Re: Light at the end of the tunnel Was Re: 5291 - A Task Force

From: Johnny Lee (typo_pl@hotmail.com)
Date: Fri Sep 26 2003 - 16:32:06 EDT

  • Next message: Hubert Figuiere: "Re: Light at the end of the tunnel Was Re: 5291 - A Task Force"

    Comments inline below.

    >From: Dom Lachowicz <domlachowicz@yahoo.com>
    >To: AbiWord <abiword-dev@abisource.com>
    >Subject: Re: Light at the end of the tunnel Was Re: 5291 - A Task Force
    >Date: Fri, 26 Sep 2003 12:52:11 -0700 (PDT)
    >
    >This is almost exactly what Martin and I were planning
    >to do (time permitting).
    >
    >I do have some questions that you may or may not be
    >able to answer:
    >
    >1) Before vs. After memory usage

    Besides the increase due to actual code changes,

    - there's another vector in the pp_TableAttrProp class. this sorted vector
    is the same size as the main vector in pp_TableAttrProp. 4n +20 bytes, where
    n is the number of elems in the vector.

    - the pp_AttrProp class increases by 4 bytes (the m_index field).
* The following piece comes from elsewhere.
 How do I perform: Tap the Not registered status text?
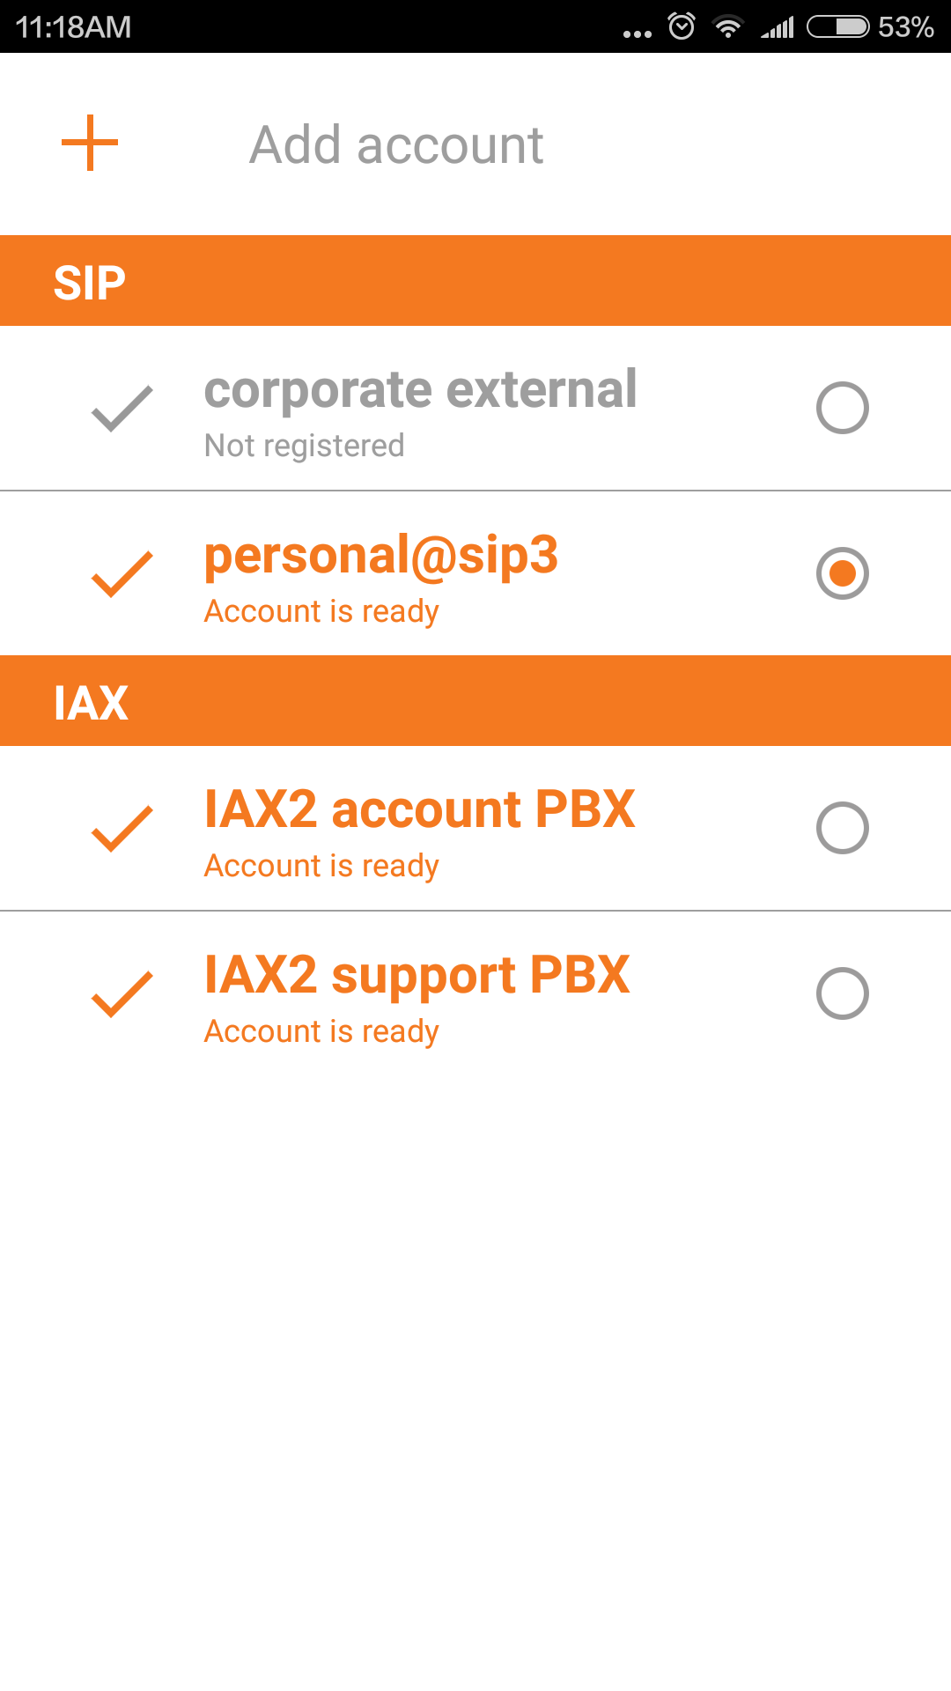click(304, 446)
This
    should probably be moved into the sorted vector table in pp_TableAttrProp. I
    wanted to get the changes out before the weekend.

    So my estimate in mem size usage is that there's ~8n+20 more bytes used.

    The RTF doc had < 10,000 APs I think. So I'd guess <100K for the RTF doc.

    When I checked the memory usage of the old and new Abiword exes in windows
    task manager, the old one was higher by a couple of MBs. Probably due to
    using the mem heap more.

    >2) What're the mathematical chances for the Glib
    >string hashing algorithm to produce a duplicate hash
    >given different data? I'm guessing that it's much
    >higher than a CRC32 or MD5/SHA1 sum, given that
    >hashtables often dynamically resize or chain buckets
    >together when they encounter a collision. Note that
    >fixing this just means using a better checksum
    >generator.

    I don't know how often you'd get duplicate hash values.
    The code doesn't even hash every bit of data.
    It only looks at up to 8 bytes of each attrib, property, and value string.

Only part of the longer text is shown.